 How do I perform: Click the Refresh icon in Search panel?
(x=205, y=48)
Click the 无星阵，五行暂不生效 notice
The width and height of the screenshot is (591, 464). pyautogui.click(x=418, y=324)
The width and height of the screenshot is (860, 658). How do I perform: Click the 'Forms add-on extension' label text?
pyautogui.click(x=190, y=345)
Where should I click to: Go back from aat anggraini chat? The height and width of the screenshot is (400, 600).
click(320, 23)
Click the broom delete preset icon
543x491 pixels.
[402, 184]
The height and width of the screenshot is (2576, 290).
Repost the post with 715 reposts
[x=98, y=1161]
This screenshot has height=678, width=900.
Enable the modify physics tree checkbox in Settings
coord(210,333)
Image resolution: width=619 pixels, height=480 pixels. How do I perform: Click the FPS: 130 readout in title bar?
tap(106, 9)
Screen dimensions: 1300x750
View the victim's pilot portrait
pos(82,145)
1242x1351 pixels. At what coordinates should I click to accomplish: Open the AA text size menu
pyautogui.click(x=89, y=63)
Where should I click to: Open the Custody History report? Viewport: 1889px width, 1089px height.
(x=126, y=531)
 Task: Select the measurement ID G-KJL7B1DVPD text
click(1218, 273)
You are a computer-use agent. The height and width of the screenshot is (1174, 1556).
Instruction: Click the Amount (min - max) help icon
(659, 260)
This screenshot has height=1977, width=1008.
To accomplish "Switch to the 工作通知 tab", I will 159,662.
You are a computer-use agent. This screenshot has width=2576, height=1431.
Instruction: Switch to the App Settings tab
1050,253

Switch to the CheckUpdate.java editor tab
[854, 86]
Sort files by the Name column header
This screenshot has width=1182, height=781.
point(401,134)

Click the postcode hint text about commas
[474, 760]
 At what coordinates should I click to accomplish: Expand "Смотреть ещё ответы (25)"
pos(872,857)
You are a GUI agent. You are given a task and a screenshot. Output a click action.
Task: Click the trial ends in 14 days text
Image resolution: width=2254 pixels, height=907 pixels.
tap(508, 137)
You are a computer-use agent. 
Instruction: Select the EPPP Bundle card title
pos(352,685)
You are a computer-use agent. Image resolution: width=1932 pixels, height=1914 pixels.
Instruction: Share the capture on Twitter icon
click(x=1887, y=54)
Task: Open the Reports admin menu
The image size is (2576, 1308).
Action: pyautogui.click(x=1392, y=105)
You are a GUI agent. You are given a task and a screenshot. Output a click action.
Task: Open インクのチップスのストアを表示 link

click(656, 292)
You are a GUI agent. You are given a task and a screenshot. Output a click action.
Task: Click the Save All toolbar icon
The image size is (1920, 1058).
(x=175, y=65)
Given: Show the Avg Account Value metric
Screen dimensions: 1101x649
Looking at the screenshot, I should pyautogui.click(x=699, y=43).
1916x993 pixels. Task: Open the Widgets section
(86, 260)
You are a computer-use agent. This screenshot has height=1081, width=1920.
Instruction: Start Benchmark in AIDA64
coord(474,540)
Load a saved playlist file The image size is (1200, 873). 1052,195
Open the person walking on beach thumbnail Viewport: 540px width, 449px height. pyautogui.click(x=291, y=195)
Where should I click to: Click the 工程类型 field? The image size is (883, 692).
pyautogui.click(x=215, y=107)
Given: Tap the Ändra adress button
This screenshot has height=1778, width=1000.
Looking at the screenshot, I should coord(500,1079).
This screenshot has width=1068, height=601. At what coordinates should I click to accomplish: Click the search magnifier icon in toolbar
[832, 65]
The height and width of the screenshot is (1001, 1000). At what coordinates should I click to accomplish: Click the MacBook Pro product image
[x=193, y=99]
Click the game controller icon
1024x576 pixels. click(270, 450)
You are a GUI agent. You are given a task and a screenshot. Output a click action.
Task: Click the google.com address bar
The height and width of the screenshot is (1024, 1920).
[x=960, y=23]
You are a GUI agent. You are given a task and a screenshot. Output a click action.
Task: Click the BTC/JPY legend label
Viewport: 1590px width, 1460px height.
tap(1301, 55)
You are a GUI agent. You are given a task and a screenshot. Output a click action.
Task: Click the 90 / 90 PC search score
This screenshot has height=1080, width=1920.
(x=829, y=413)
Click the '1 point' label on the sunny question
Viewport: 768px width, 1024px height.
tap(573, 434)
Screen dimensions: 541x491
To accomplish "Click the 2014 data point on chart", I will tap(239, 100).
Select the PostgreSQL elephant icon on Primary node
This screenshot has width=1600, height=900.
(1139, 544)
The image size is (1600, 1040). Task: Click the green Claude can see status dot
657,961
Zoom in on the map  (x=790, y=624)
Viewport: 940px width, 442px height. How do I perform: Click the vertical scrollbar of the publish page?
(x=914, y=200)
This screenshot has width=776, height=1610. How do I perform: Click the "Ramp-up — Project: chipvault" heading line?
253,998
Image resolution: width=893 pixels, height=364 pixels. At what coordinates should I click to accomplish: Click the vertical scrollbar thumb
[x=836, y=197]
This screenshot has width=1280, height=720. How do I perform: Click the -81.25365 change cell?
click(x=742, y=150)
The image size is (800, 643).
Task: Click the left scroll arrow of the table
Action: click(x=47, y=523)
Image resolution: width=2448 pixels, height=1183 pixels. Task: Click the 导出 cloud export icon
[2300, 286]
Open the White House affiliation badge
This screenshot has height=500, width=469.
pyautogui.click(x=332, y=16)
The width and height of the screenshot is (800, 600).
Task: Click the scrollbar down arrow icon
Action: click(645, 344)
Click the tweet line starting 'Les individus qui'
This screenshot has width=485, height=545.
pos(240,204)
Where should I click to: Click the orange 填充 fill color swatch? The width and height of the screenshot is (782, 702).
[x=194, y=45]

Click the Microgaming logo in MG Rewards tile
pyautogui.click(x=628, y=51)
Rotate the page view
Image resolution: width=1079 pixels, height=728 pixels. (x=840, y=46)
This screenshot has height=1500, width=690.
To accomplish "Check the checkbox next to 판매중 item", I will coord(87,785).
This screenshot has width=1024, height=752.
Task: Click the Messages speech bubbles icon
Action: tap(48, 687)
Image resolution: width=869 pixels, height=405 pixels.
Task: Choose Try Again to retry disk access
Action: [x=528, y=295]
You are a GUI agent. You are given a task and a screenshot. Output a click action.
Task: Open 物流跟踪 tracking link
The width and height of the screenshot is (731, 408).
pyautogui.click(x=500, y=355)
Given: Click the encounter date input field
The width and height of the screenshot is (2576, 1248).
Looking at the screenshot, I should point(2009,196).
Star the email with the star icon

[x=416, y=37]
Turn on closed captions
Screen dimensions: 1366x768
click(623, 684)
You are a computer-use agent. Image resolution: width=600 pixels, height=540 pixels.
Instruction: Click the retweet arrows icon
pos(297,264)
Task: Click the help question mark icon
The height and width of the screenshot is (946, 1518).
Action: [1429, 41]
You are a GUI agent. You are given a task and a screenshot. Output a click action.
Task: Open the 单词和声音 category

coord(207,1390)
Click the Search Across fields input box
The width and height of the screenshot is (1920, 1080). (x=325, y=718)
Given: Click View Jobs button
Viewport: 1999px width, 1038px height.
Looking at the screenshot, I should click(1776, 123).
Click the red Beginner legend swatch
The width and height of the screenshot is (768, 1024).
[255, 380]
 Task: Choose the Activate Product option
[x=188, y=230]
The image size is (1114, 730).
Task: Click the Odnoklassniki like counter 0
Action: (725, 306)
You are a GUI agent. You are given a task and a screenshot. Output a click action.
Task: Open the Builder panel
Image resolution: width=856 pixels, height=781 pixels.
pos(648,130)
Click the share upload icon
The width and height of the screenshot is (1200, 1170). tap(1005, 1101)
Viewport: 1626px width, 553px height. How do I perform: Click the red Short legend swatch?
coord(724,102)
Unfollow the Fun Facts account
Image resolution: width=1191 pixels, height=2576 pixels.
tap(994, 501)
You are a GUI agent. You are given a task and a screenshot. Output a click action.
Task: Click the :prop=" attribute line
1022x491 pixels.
━━━━
_Instructions for the task:_ Repeat the listing above word for word, beginning with its first line and stopping after the line that contains "click(1218, 273)".

_Answer for this exercise:_
 How do I perform: Click the Refresh icon in Search panel?
(x=205, y=48)
Click the 无星阵，五行暂不生效 notice
The width and height of the screenshot is (591, 464). pyautogui.click(x=418, y=324)
The width and height of the screenshot is (860, 658). How do I perform: Click the 'Forms add-on extension' label text?
pyautogui.click(x=190, y=345)
Where should I click to: Go back from aat anggraini chat? The height and width of the screenshot is (400, 600).
click(320, 23)
Click the broom delete preset icon
543x491 pixels.
[402, 184]
The height and width of the screenshot is (2576, 290).
Repost the post with 715 reposts
[x=98, y=1161]
This screenshot has height=678, width=900.
Enable the modify physics tree checkbox in Settings
coord(210,333)
Image resolution: width=619 pixels, height=480 pixels. How do I perform: Click the FPS: 130 readout in title bar?
tap(106, 9)
Screen dimensions: 1300x750
View the victim's pilot portrait
pos(82,145)
1242x1351 pixels. At what coordinates should I click to accomplish: Open the AA text size menu
pyautogui.click(x=89, y=63)
Where should I click to: Open the Custody History report? Viewport: 1889px width, 1089px height.
(x=126, y=531)
 Task: Select the measurement ID G-KJL7B1DVPD text
click(1218, 273)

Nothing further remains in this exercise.